Case Study: False economy or good value?

A customer came in with a readymade frame brought from a well known Scandinavian retailer in the UK.  She wanted to fit three photographs inside the frame.  The frame was around 26” x 10”.

It was a standard black frame with no mount and the glass had been frosted.  The frosted glass had been made to resemble a triple aperture mount (a mount with three hole openings), which was just what she wanted.

After getting it home, she couldn’t work out how to get the frame apart as it was fixed at the back and also realised that she wouldn’t be able to get it back together again.  It wasn’t clear how she could secure the photographs to display them without them falling forwards, towards the glass (she obviously didn’t want to stick them down as this would have damaged her photographs).

After fiddling around, she brought it in to us to take a look.  She wanted us to cut a new piece of glass and a mount which matched the exact dimensions of the frosted glass impression we were going to replace.

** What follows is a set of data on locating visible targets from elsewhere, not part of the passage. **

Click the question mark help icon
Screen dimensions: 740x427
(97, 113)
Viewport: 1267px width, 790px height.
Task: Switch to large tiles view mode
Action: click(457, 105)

When she had brought the frame she had thought it would be perfect for her needs and at a great price too.  After discovering that she needed it customised to fit her needs, she was now against the clock as it was for a birthday present in a couple of days time.

We were, of course, able to help her out.

The idea was that it was re-glazed and a mount would be supplied.  This would be given back, for her to fit together.  This would make the job a bit cheaper for her as we would not have to charge for our time cleaning and finishing.

So far so good.  However, on closer inspection, we discovered that it was going to be impossible for her to secure the mount into the frame herself and she would also need to fire pins into the back to stop it from coming off (tape might not have held it for very long).

In the end, she decided to leave it with us to do the full cleaning and fitting.

I don’t know what the frame would have originally cost her but I would guess around £10-15 judging by what else is available in various high street shops.

Without including driving around trying to find a Picture Framer and countless phone calls.  The job we completed ended up costing a total of £25.00 (that’s fitted, glazed and ready to hang back on the wall).  Add that to the cost of the frame she had already brought and I make it a total of between £35.00 to £40.00.

So, is it more expensive to get it done by a professional picture framer, from scratch?  Well, yes of course, but how much more to get exactly what you want?

I estimate that to get a picture framer to do the full job (based on full fitting, ready to hang on the wall), it would have cost around £45.00 to £55.00 (dependent on what frame the customer would have chosen).  So based on the higher price, on average it would have been about £15.00 more to get it done like for like, in a better quality frame.  If you asked a picture framer to supply all the elements as a made to measure ready frame (for you to fit and clean etc.), then it would of course be cheaper.

Conclusion: From a picture framers point of view, of course, cheap readymade frames are not ideal and they would always prefer to have a piece in the shop to be done properly.  But it has to be said that this just isn’t an option for everyone and we understand that completely.

Readymade frames have their place and are excellent for tight budgets or non-valuable/throw away work.  As long as you get exactly what you want or you know that you have the skills and equipment you might need to customise it (or you are just not bothered of course!).  If you haven’t though, you could end up spending more in time and money.

My advice would be to leave as much time as possible.  Then get prices for all options before you go ahead and buy.  That way you can weigh up which option is best for you and your budget.